– J'y suis quasiment né. J'y venais déjà avec mon père quand j'étais moussaillon. Mais il ne faut pas se laisser prendre par l'Amérique. Si j'avais écouté le vieux Parys, je ne serais plus qu'une épave. Quatre mois l'an, cela suffit ! Les dernières semaines on est tous à moitié dingues. C'est la sécheresse, le travail de forçat... J'ai encore et encore de la morue à saler et des cales à remplir, je n'en vois pas le bout... Mon fils est malade, ça le prend chaque saison vers la fin, quand la poudre tombe des arbres... Il ne peut plus respirer. Je dois le laisser sur le navire en rade, il a plus d'air...

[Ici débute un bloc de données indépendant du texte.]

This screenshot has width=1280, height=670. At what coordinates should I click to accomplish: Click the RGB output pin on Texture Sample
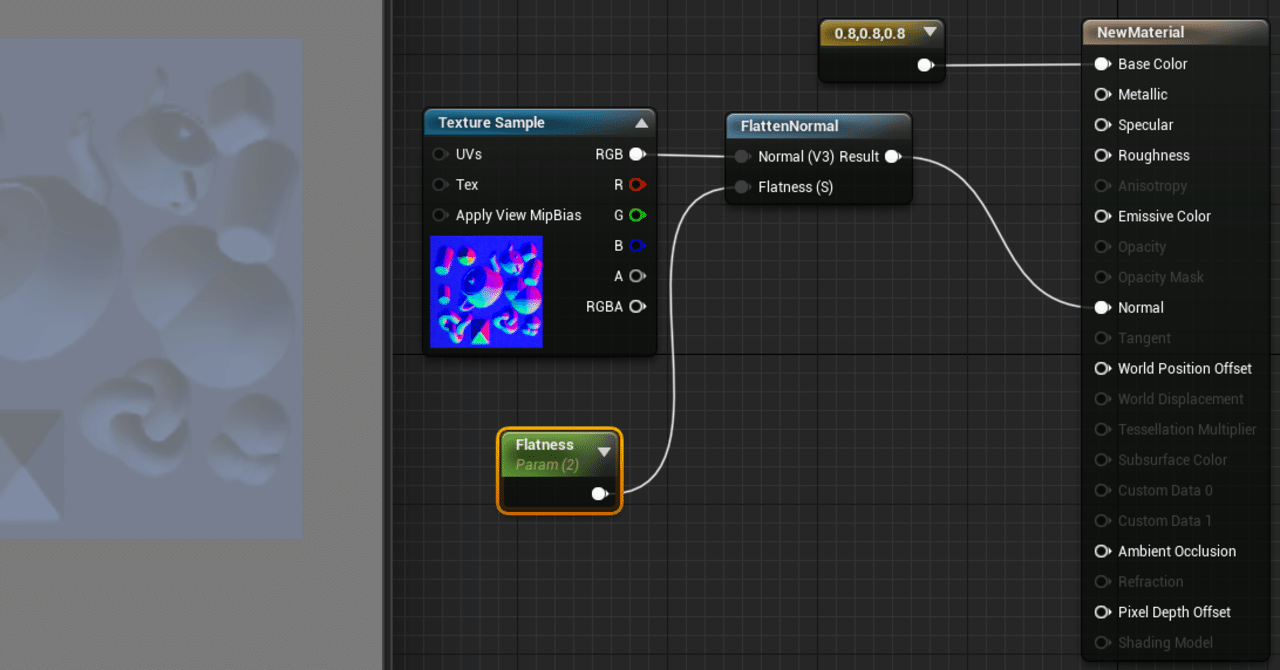(x=637, y=154)
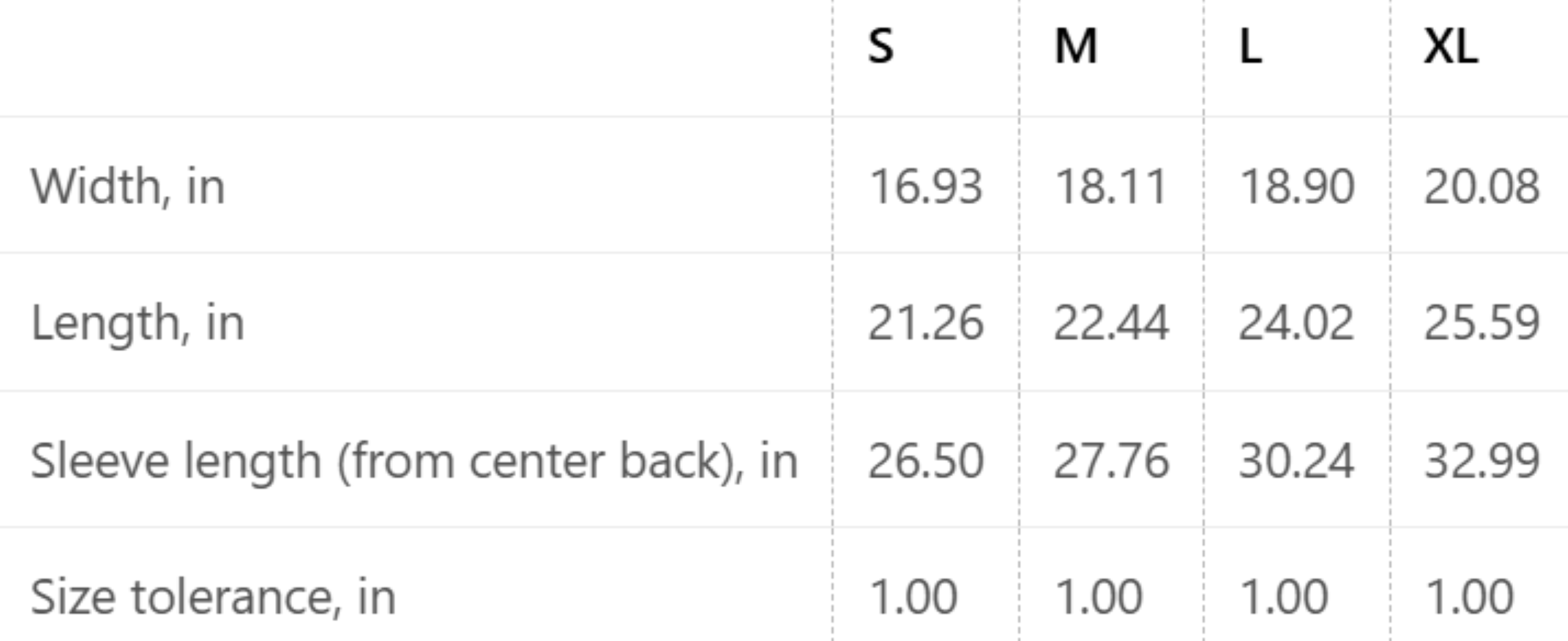Select the M size column header
1568x641 pixels.
click(1076, 46)
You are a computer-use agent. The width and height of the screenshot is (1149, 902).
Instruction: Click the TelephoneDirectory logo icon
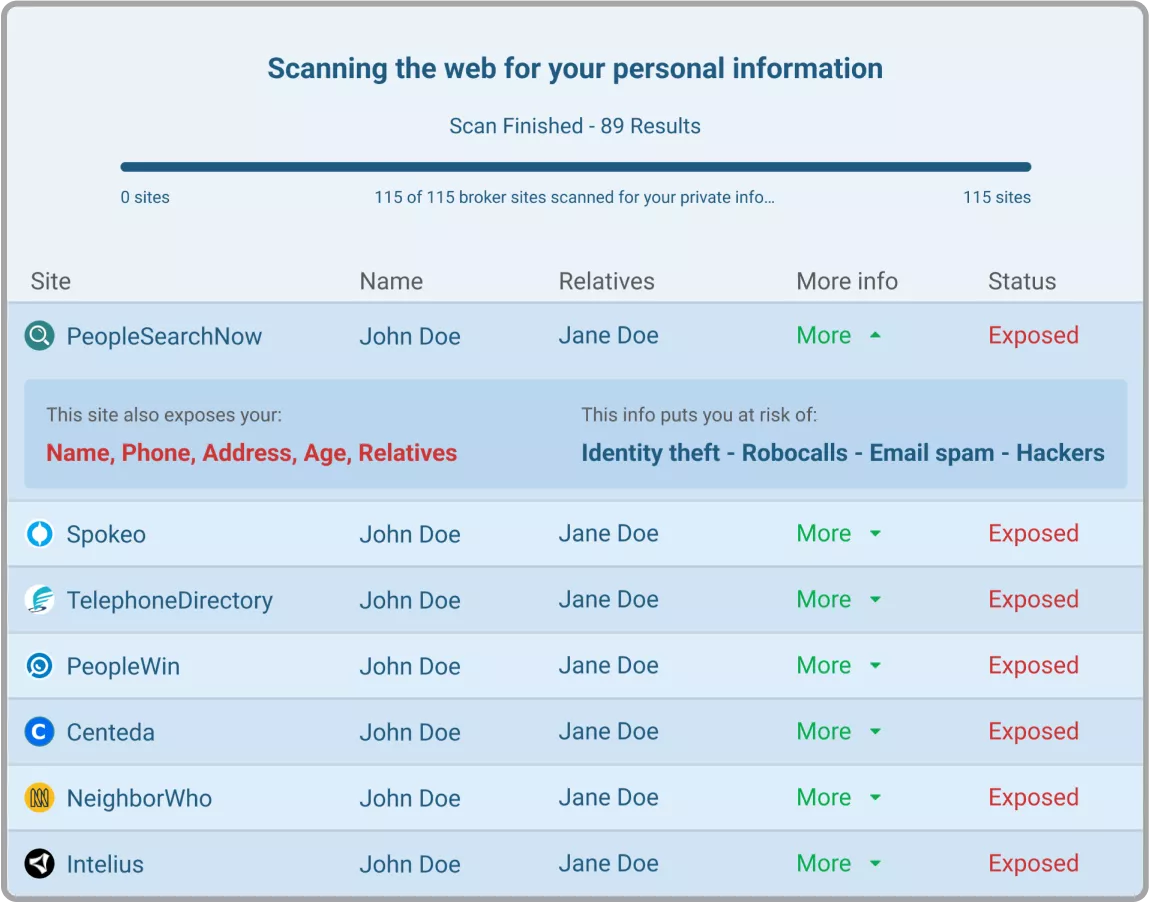39,600
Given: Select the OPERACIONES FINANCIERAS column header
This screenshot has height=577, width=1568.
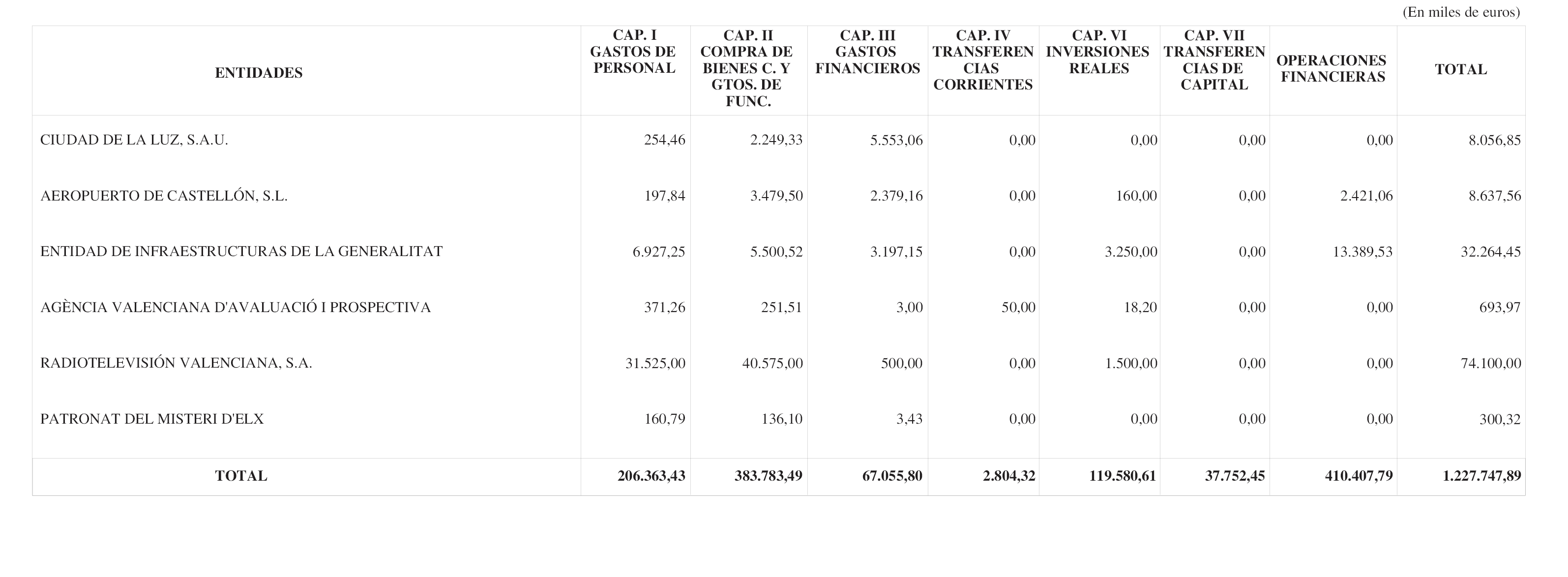Looking at the screenshot, I should [1331, 68].
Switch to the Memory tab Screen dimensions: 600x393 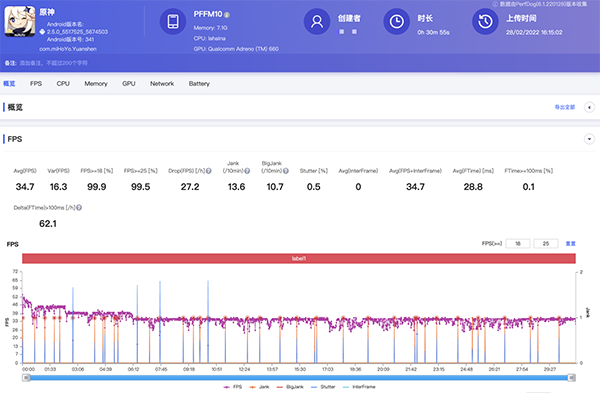click(96, 83)
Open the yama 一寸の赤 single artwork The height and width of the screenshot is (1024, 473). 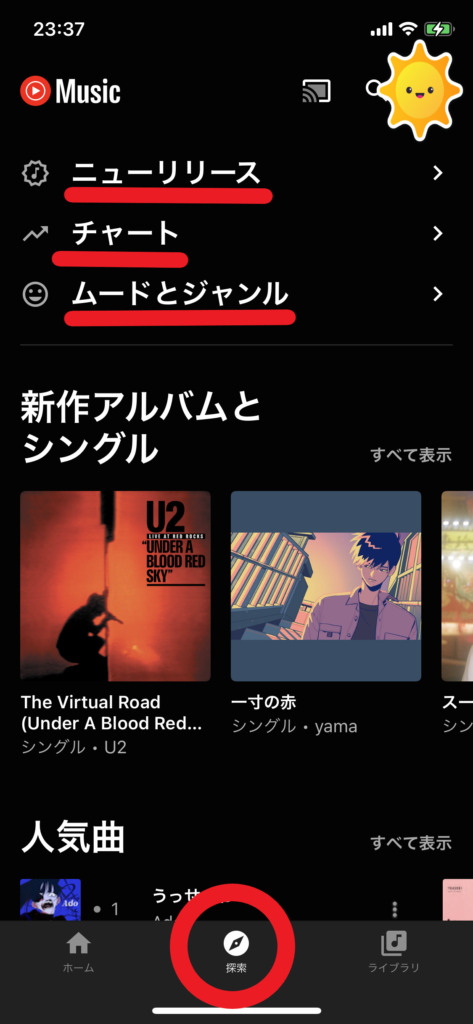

Malgré la faconde du marquis, Angélique, lorsque ses yeux rencontraient ceux d'Ambroisine, ne pouvait surmonter sa tension intérieure. Par instants, sans même en avoir conscience, elle se tournait vers la porte. Joffrey allait-il surgir tout à coup ? S'il avait pu se dresser sur le seuil, sa haute silhouette de condottiere dominant l'assemblée, son regard d'aigle se posant sur ces faces diverses dans la pénombre, ah ! quel soulagement ! Peut-être un sourire caustique naîtrait-il à ses lèvres en les apercevant tous et elle parmi eux. Il connaissait son monde. Mais il ne craignait personne. Même ces hommes-ci devaient changer d'allure et de ton lorsqu'ils s'adressaient à lui, elle en avait la certitude. Ah ! Pourquoi n'était-il pas là ?... Où était-il ?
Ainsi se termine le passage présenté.